Faced with infinite options (a lot which are hard to distinguish between) what users actually do is -

  1. Look for shortcuts – recommendations from friends and from review sites.  
  2. Look at the Bestseller lists.
  3. Look at what people in forums and what other kindle owners are recommending. 
  4. Pick what Amazon is recommending to them in its blog and store.

People consider the 10-20 options that are in front of them and choose from those options.

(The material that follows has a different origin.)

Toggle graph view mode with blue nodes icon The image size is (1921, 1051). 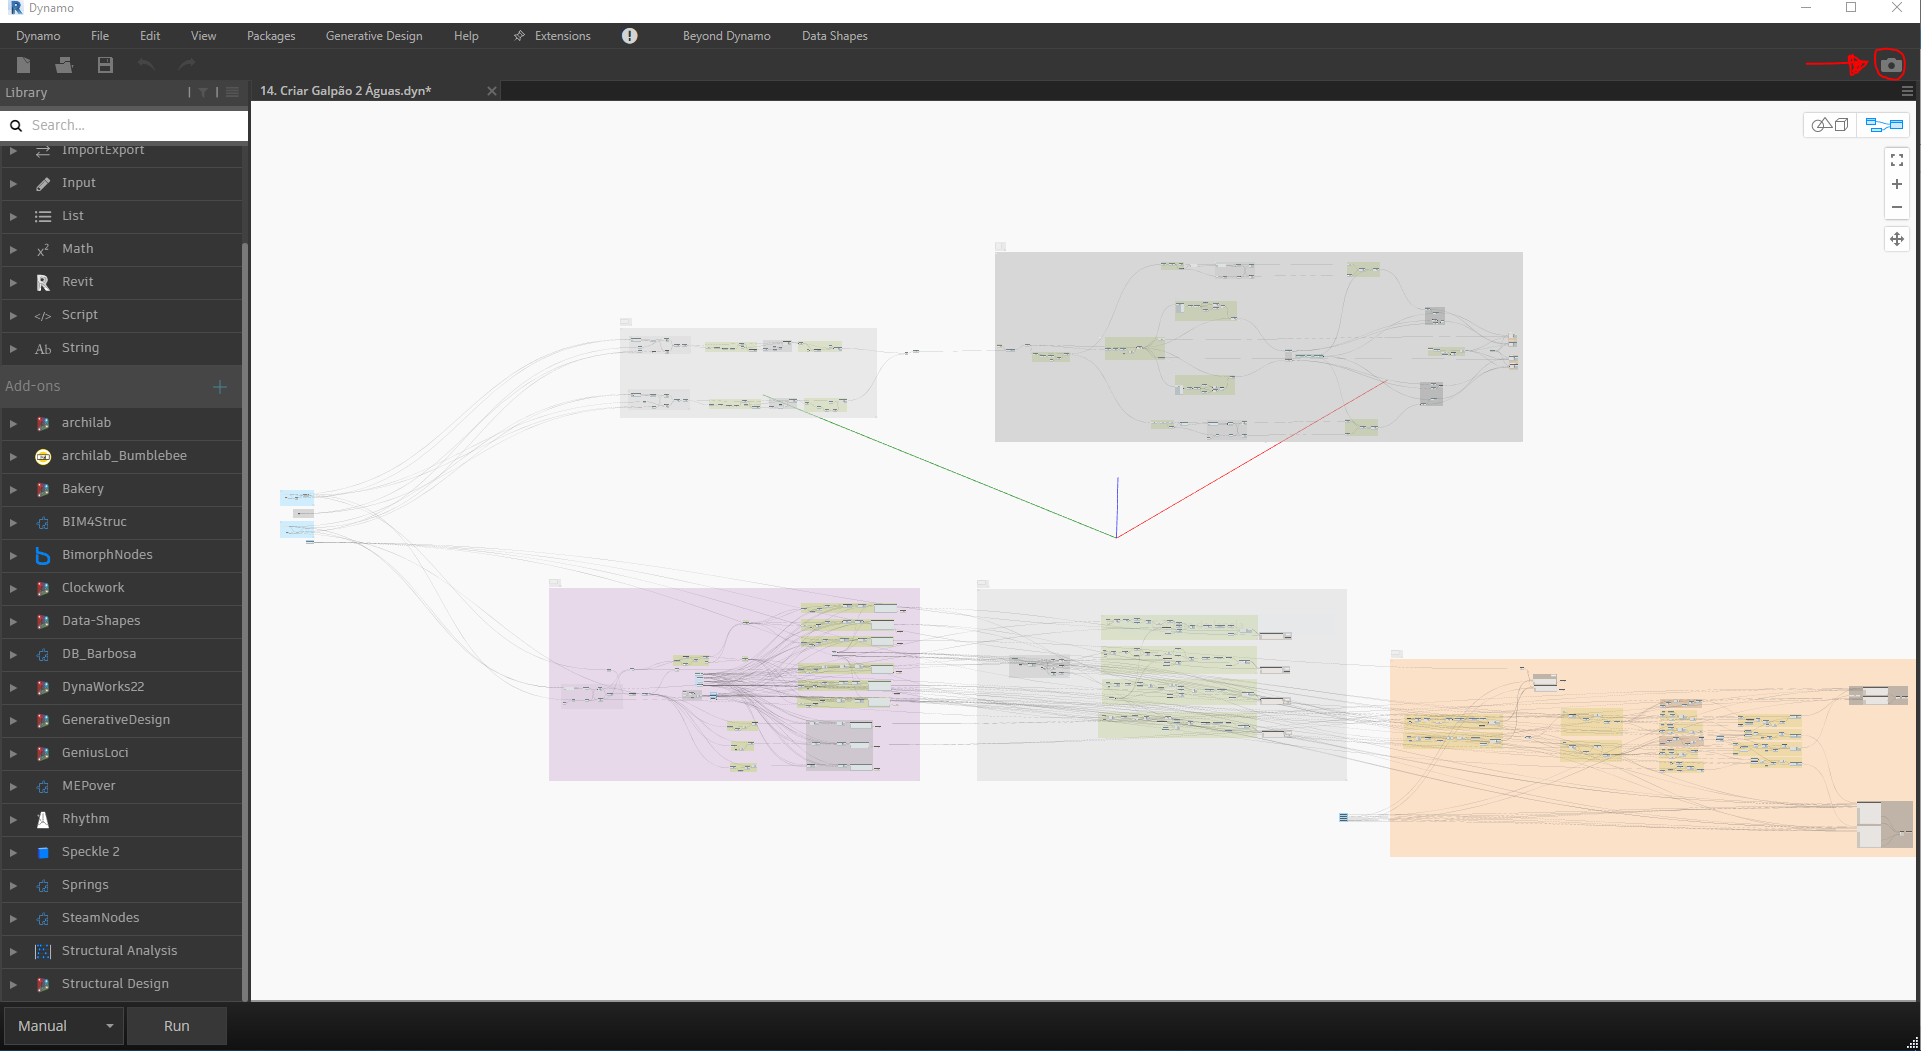[x=1884, y=124]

They do not have the time or the inclination to go through the 980 other options hidden away in the Kindle Store.

If you do not market your book and get it in front of readers – your book literally does not exist.

Marketing is very much under your control

There are still a lot of factors that are not under your control -

  1. Whether you get a Publisher Deal.
  2. Whether you get picked up by blogs and featured by Amazon and Apple.
  3. How eReader owners react to your book.
  4. Whether your book reviews and/or sales cluster together and give you momentum. 
  5. Whether Amazon lets you give away a free ebook.

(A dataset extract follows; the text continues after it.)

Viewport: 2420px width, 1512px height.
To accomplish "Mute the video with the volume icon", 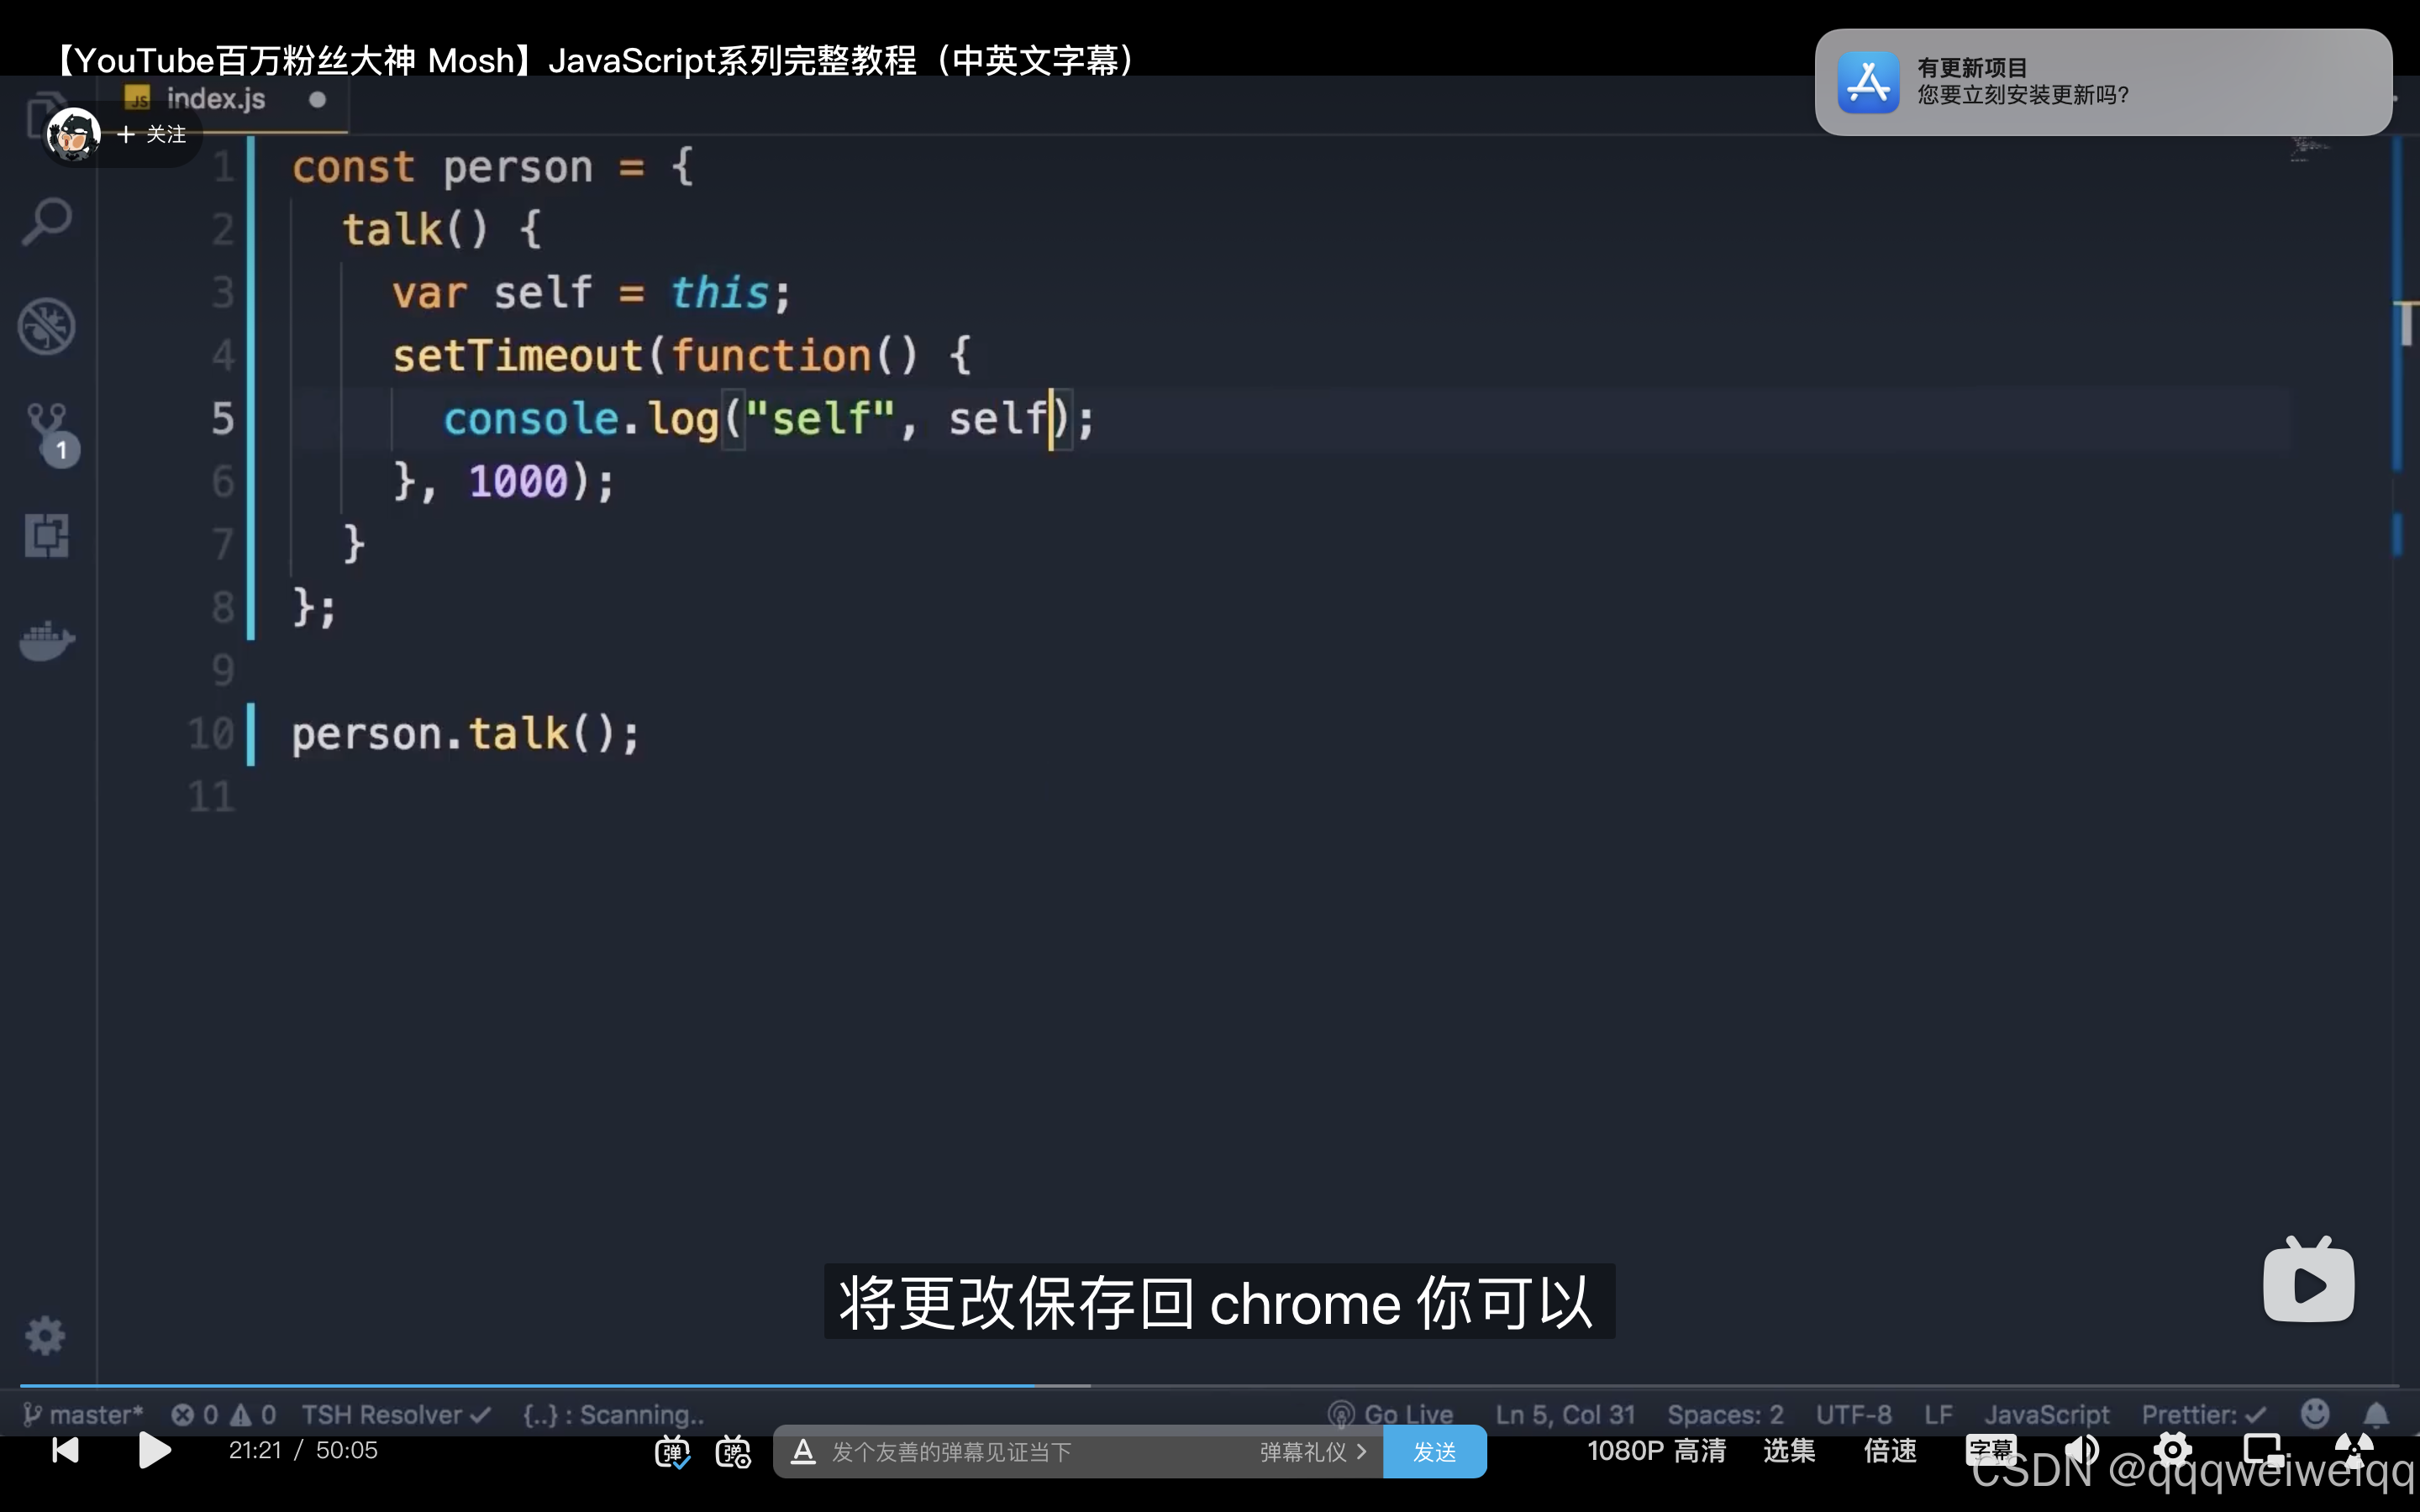I will click(x=2081, y=1450).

The factors that are under your control are -

  1. Finding the right audience.  
  2. Writing a great book for them.
  3. Going out and letting that right audience know that you have the perfect book for them. 
  4. Marketing the book tirelessly and persistently.
  5. Hiring experts to help you with marketing.
  6. Hiring people to do marketing for you.   

With the Internet and eBooks you can find the audience you need to find, you can get them your book easily and cheaply, and you can ensure that you get their feedback quickly enough to act on it.

Marketing is almost completely under your control.

Marketing ensures you find the right audience and they find you

A lot of authors say that it’s best to start with an audience and write a book for them.

Whether or not you do that, you have to figure out what the right audience for your book is and how to market it to them.

  1. The language they use.
  2. Their mindset and beliefs.
  3. Where they can be found – physically and online.  
  4. What prices and value they expect.
  5. What their social groups are and what their social etiquette is.
  6. How to position your book to them.
  7. What sort of relationship(s) to build with them.

What make things even more interesting is that you might have to take a few tries before you find the right audience and right genre for your writing style.

Marketing – Initially to Fight Obscurity, Later to Fight Piracy

Your marketing story sets the tone for a few things -

  1. In the beginning a good story that is marketed actively and widely ensures you stand out from the crowd.
  2. Later on a good story ensures you are not seen as evil or part of a nameless greedy entity - so that people actually pay for your books.

Marketing is crucial because how you behave, how well people can relate to you, and whether they like you will determine -

  1. If they actually look at your book.  
  2. If they buy it (or download it for free).
  3. Whether they read it.  
  4. Whether they add an extra star in their review.
  5. How often they recommend it and to whom.
  6. Whether they pay $3 for your second book.
  7. 2 years down the line – whether they pony up $10 for your book or just grab a pirated copy.

Your marketing story today may very well be what saves you from death by privacy in a few years.

Marketing might be more important than Writing

This is probably sacrilege – Marketing for all practical purposes might be more important than the quality of the book.

Which would you rather pick?

  1. Your book is a good book – it reaches a lot of people, lots of them read it, and it gets a decent amount of praise.  
  2. Your book is a great book – There’s no time left for marketing and hardly anyone tries it out.

Of course, we all want both – a great book and lots of audience.

However, how much bandwidth do authors have and is it even possible to write a great book and also compete for attention at the same time – not to mention do a day job and make a living.

The sheer amount of competition and the brutal race for readers’ attention means that marketing and reaching people becomes inordinately important.

In my opinion marketing has become the single most important factor for a book’s success.